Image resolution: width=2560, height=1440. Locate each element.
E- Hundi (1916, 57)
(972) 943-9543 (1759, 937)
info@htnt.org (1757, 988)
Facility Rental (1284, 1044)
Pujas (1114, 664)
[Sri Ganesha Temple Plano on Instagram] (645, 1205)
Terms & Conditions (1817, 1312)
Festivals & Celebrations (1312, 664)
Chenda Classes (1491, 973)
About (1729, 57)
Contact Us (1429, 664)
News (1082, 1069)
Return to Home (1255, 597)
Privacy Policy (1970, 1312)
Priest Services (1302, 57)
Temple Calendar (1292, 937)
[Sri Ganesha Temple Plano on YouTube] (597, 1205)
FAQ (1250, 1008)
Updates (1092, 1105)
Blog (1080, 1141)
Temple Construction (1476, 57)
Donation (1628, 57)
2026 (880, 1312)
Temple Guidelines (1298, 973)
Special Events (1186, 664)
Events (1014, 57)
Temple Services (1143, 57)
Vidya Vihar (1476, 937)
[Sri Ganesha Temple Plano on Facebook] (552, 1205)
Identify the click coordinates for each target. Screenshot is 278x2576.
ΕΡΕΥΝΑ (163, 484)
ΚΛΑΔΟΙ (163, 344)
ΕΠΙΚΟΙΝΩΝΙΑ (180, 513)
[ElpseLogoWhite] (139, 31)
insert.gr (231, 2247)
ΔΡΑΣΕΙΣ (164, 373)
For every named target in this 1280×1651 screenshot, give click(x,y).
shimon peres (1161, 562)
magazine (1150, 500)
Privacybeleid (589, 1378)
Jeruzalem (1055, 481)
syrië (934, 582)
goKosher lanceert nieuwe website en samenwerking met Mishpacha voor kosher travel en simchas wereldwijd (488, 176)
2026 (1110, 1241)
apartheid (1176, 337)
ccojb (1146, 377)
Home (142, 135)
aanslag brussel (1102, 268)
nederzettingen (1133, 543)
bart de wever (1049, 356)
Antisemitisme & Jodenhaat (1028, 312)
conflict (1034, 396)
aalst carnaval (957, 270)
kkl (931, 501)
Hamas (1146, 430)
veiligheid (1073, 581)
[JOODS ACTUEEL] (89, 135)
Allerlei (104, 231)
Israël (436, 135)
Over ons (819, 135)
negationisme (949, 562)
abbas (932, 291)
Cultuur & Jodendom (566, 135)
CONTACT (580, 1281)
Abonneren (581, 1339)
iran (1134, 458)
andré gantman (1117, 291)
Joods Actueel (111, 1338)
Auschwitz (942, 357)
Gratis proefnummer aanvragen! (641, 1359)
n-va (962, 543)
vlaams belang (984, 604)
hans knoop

### Task item
Using the listing above, work out how many of its lines include "click", and give only the result.

### Answer to the exercise
2